The division which Jesus speaks of here has several interesting features. Following Jesus is more than just affirming his message – it is teaching of action which has its consequences. First, there is a division which occurs within the family.
-father against son
-mother against daughter
-mother-in-law against her daughter-in-law
Peter Wood speculates that Jesus may have meant, 1. Conflict within the order of Rome, the cult of the emperor. 2. Conflict within Jewish families with the importance of the mother determining who is Jewish. 3 Conflict within entities themselves such as within believers, or today within churches,
Second, there is a polarization which is described, so that it is not “one against one,” or to follow the imagery established by our Lord, “one against four,” but “two against three” and “three against two.” All these numbers don’t divide evenly. Is this the origin of “being at odds with someone”?

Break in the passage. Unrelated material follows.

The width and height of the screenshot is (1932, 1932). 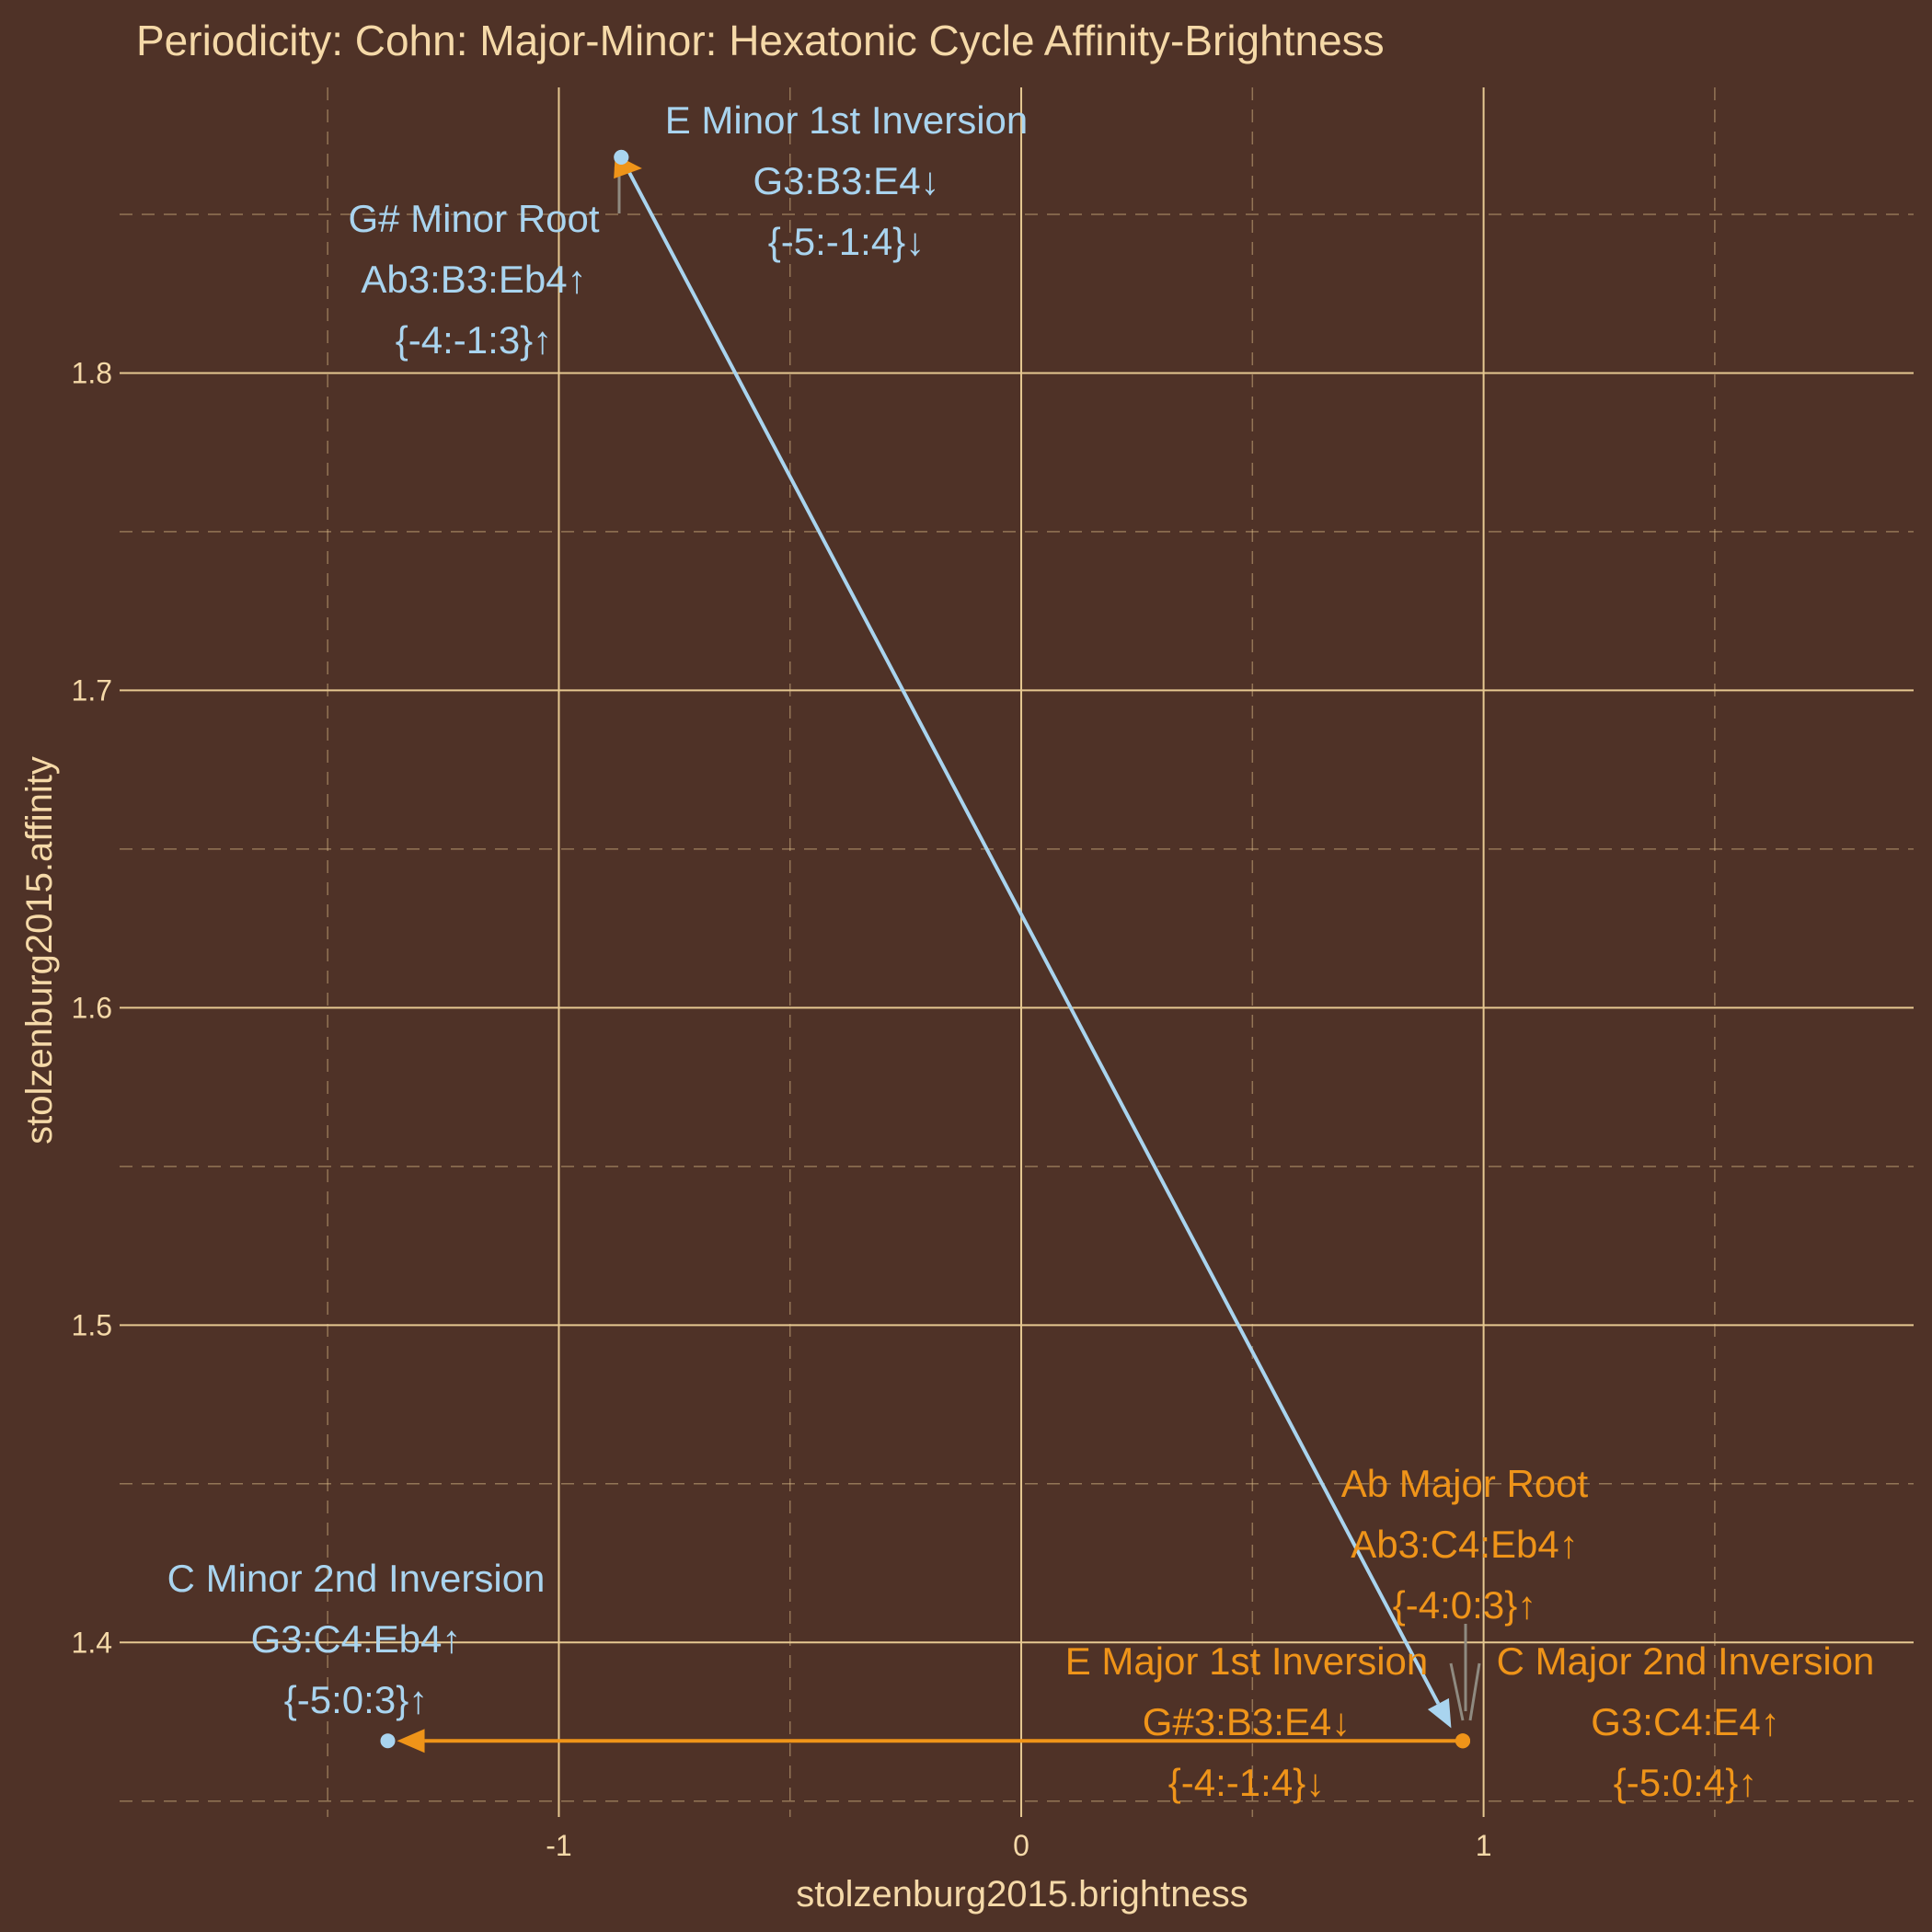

Those who have come to faith in Christ will join together into a new kinship, while those who have rejected Christ will also find a new bondage, a new basis of unity, in opposition to Christ
As Phyllis Tickle writes, “All change – even Good News change – will cause conflict and grief for the simple reason that all change – even Good News change – means giving up / losing something, and it means valuing one thing over another.” Out of the old traditional family comes a new family of believers. This was a challenge to the biological family in that time, extremely important. You risk being cast out – an extraordinary demand.” You risk your own baptism on the cross.
Jesus warned that those who make a commitment to him will be persecuted, that a commitment of faith also means that our attitude toward material possessions must change, and that moral responsibilities must be taken with even greater seriousness. Because our commitment to Christ shapes our values, priorities, goals, and behavior, it also forces us to change old patterns of life, and these changes may precipitate crises in significant relationships
2 In verses 54-57, Jesus speaks specifically to the multitudes, pointing out a very serious hypocrisy. He reminds them that while they can forecast tomorrow’s weather by looking at present indicators, they cannot see the coming kingdom of God as being foreshadowed by Christ’s first coming.
The illustration seems to point to the weather patterns in the Near East. The Mediterranean Sea was to the west and winds from that direction brought rain. The desert was to the south and winds from that direction brought heat.
He calls the religious leaders hypocrites. He criticized them and also his hearers about their lack of ability to perceive spiritual realities around them. Why, then, could these people, skilled at reaching conclusions about the weather, not come to the conclusion that Jesus was the Messiah, based on the voluminous evidence, all of which conformed perfectly to the predictions of the prophets?
You can look at this in another way and see the implications of our own lives. It is time to check the direction of the wind and let that determine the course of action. We tend to let the insignificant dominate our attention while miss or ignore the significant. Our actions help to determine the future as natural consequence follow from the weather
3 Verses 58 and 59 conclude the chapter by making a very personal and practical application. Reconciliation with their opponent needs to take place prior to standing before the judge.